4. IIS Deployment Prerequisites

The following is a list of steps that are required prior to deploying Cinchy v5 on IIS

4.1 Access the Artifacts

You will need to access and download the Cinchy binary prior to deployment:

• Navigate to the release you wish to deploy

• Download the files listed under the Component Artifacts column. This should include zip files for:

  • Cinchy Platform

4.2 General Requirements

1. An instance of SQL Server 2017+

2. A Windows Server 2012+ machine with IIS 7.5+ installed

3. • Specifically, install: ASP.NET Core/.NET Core Runtime & Hosting Bundle

4.3 System Requirements

Minimum Web Server Hardware Recommendations

• 2 x 2 GHz Processor

• 8 GB RAM

• 4 GB Hard Disk storage available

Minimum Database Server Hardware Recommendations

• 4 x 2 GHz Processor

• 12 GB RAM

• Hard disk storage dependent upon use case. Note that Cinchy maintains historical versions of data and performs soft deletes which will add to the overall storage requirements.

4.4 Clustering

Clustering considerations are applicable to both the Web and Database tiers in the Cinchy deployment architecture.
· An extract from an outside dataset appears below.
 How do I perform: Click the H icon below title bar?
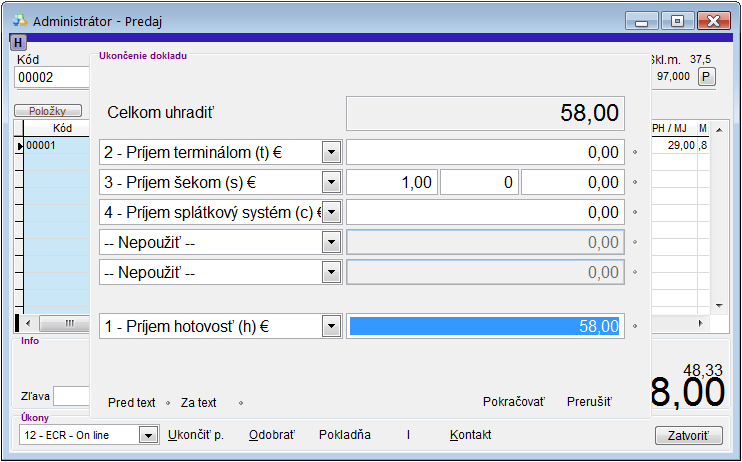pyautogui.click(x=19, y=43)
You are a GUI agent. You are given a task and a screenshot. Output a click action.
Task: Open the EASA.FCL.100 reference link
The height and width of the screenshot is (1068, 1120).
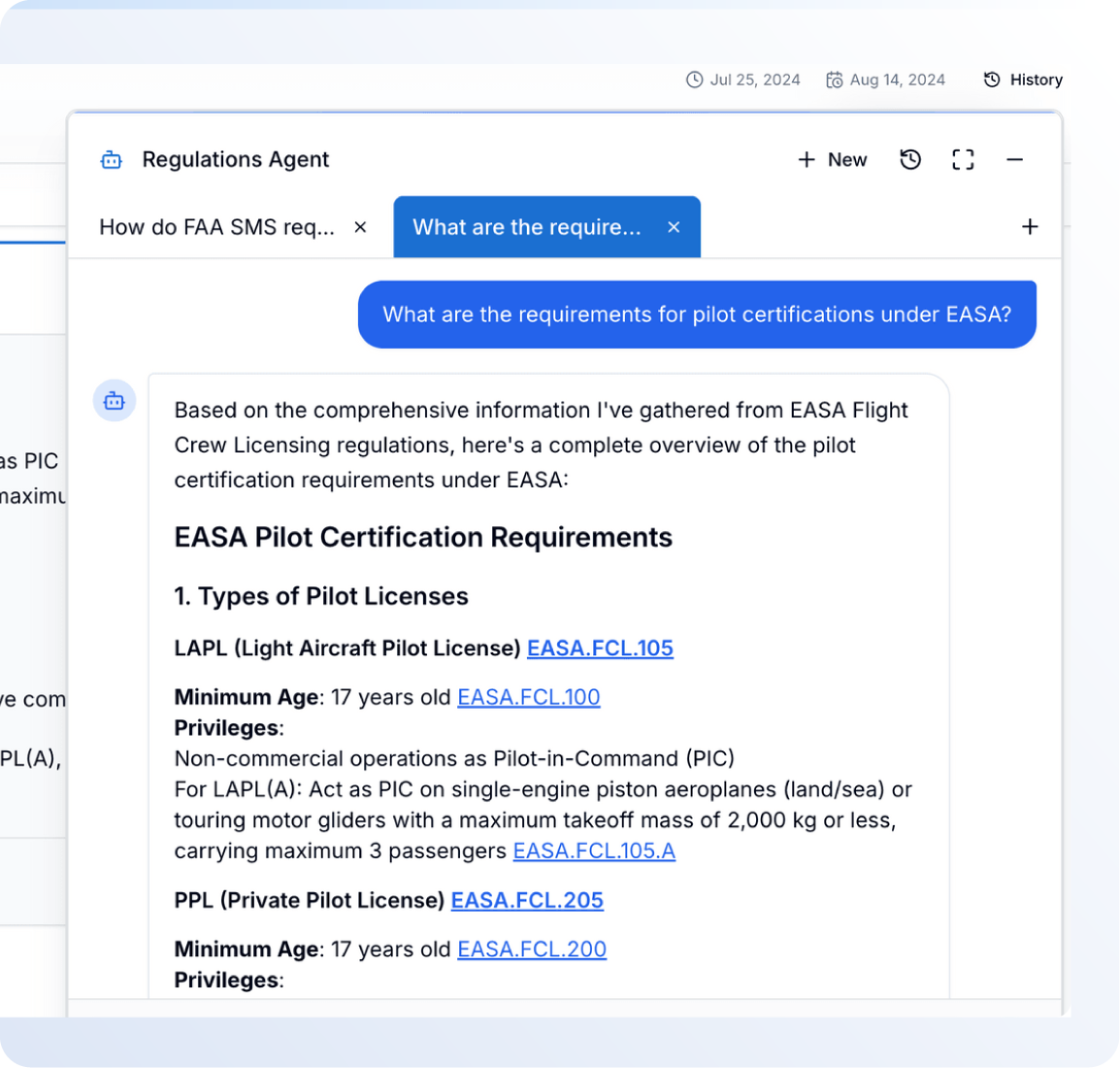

The web tier can be clustered by introducing a load balancer and scaling web server instances horizontally. Each node within Cinchy uses an in-memory cache of metadata information, and expiration of cached elements is triggered upon data changes that would impact that metadata. Data changes processed by one node wouldn't immediately be known to other nodes without establishing connectivity between them. For this reason the nodes must be able to communicate over either http or https through an IP based binding on the IIS server that allows cache expiration messages to be broadcast. The port used for this communication is different from the standard port that is used by the application when a domain name is involved. Often for customers this means that a firewall port must be opened on these servers.

The database tier relies on standard MS SQL Server failover clustering capabilities.

4.5 Scaling Considerations

The web application is responsible for all interactions with Cinchy be it through the UI or connectivity from an application. It interprets/routes incoming requests, handles serialization/deserialization of data, data validation, enforcement of access controls, and the query engine to transform Cinchy queries into the physical representation for the database. The memory footprint for the application is fairly low as caching is limited to metadata, but the CPU utilization grows with request volume and complexity (e.g. insert / update operations are more complex than select operations). As the user population grows or request volume increases from batch processes / upstream system API calls there may be a need to add nodes.

The database tier relies on a persistence platform that scales vertically. As the user population grows and request volume increases from batch processes / upstream system API calls the system may require additional CPU / Memory. Starting off in an environment that allows flexibility (e.g. a VM) would be advised until the real world load can be profiled and a configuration established. On the storage side, Cinchy maintains historical versions of records when changes are made and performs soft deletes of data which will add to the storage requirements. The volume of updates occurring to records should be considered when estimating the storage size.

4.6 Backups

Outside of log files there is no other data generated & stored on the web servers by the application, which means backups are generally centered around the database. Since the underlying persistence platform is a MS SQL Server, this relies on standard procedures for this platform.